The role of the Church in the Olympics
The founder of the modern Games was a Jesuit-educated French aristocrat and school reformer, Baron Pierre de Coubertin, who saw sport as a means of reviving his country’s prowess after defeat in the Franco-Prussian War of 1870-71. Impressed by his visits to English public schools, which showed, he wrote, how “organized sport can create moral and social strength,” he tried without success to persuade French education to incorporate more sport. That failure led to a new idea: a festival of international athleticism modelled on the competition held every four years in the ancient Greek city of Olympia. Coubertin wanted it to promote the values which he saw in the ancient Games: competition among amateur rather than professional athletes, peace and understanding between nations and the idea of a struggle to overcome our own limitations as being more important than winning.

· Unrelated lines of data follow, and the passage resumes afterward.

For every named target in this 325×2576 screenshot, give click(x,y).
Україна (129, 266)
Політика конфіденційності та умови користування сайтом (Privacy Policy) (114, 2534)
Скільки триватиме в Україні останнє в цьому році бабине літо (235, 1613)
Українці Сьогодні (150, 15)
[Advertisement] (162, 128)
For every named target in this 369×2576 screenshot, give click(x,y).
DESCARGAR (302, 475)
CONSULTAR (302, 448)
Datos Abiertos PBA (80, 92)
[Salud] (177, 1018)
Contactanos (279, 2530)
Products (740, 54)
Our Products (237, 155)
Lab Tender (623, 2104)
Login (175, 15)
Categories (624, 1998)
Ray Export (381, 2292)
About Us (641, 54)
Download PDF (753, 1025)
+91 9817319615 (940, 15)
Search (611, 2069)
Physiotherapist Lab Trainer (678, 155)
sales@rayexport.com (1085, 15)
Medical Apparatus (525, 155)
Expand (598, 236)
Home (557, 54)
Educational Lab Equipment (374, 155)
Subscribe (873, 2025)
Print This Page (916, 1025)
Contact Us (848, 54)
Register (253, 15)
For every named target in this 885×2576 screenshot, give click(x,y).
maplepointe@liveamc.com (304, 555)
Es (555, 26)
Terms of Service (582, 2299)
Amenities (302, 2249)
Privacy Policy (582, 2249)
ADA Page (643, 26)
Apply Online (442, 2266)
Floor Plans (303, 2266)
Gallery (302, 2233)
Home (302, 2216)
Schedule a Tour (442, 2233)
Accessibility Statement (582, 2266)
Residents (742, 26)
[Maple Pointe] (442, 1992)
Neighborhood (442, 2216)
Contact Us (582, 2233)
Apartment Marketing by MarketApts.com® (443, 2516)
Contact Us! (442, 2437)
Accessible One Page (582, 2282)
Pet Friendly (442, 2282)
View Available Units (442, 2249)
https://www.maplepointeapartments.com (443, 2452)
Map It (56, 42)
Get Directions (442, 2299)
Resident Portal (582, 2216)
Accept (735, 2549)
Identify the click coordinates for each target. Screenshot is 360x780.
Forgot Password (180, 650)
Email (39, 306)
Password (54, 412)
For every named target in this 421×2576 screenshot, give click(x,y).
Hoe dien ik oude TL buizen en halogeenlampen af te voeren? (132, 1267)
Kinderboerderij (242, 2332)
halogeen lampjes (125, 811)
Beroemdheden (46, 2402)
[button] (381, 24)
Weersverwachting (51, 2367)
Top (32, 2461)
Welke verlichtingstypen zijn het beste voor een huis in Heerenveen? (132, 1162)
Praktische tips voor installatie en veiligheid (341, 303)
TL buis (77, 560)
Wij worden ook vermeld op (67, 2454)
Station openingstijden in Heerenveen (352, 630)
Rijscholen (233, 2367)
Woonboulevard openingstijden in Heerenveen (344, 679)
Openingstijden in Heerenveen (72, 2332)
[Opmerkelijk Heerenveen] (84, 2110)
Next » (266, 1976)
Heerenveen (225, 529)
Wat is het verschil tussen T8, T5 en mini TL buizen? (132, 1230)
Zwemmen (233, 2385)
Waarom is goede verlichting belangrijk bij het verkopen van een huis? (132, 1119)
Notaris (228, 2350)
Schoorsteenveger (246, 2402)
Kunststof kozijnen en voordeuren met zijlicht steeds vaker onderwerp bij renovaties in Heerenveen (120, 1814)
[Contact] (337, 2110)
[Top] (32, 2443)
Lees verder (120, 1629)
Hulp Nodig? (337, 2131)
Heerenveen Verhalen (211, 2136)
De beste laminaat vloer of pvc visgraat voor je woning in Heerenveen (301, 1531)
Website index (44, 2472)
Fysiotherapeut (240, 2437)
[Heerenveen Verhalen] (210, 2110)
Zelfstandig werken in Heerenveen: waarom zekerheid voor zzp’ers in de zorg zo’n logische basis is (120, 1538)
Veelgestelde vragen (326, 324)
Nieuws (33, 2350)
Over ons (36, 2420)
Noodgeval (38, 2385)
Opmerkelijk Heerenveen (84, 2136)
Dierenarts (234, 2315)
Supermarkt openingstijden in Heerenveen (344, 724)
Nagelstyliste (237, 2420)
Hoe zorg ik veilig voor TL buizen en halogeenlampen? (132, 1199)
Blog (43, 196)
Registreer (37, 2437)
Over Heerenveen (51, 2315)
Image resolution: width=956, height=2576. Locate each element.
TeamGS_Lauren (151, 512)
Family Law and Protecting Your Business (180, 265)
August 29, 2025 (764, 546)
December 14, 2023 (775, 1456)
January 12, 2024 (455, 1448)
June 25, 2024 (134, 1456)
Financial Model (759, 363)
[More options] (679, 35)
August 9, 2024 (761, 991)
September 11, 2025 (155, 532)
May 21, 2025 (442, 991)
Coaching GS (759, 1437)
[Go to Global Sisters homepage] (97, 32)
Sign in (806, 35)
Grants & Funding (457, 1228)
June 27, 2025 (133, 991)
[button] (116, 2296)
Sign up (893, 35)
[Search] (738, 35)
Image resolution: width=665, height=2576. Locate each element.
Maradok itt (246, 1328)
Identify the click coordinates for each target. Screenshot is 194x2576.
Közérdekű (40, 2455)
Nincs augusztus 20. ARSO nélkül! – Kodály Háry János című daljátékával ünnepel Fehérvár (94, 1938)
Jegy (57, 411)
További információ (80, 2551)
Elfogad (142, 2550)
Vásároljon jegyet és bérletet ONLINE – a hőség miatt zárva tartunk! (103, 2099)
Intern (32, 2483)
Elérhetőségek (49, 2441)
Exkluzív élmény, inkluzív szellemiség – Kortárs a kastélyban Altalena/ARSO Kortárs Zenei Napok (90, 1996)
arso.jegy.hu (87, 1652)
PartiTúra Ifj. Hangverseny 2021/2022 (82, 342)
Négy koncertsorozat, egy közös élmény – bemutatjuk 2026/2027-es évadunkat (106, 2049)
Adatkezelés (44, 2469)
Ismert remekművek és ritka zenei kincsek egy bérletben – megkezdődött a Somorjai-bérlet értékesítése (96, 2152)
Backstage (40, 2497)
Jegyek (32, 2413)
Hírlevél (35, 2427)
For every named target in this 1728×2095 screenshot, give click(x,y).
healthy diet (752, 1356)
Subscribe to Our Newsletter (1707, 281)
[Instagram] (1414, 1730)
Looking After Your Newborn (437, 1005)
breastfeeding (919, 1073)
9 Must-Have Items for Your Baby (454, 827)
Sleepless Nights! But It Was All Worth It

Msgr. Vladimir Felzmann, chief executive of the John Paul II Foundation for Sport and chaplain for sport in the Archdiocese of Westminster, regards the theology of the body lectures of Pope John Paul — a keen sportsman and athlete in his youth, who as pope spoke more than 100 times about sport — as key to the Church coming to embrace the Games as a tribute to the unity of body and spirit, formation in human and spiritual values, and — as Pope Benedict XVI puts it — “a privileged means for personal growth and contact with society.”
Pope Benedict launched the John Paul II Foundation for Sport during his 2010 visit to Britain, creating a charity that aims to “build spiritual character through excellence in sporting skills and fitness.”
When Msgr. Felzmann formally introduced it last year, he delivered his speech on the interconnectedness of physical, intellectual, emotional and spiritual growth — while doing 75 pushups.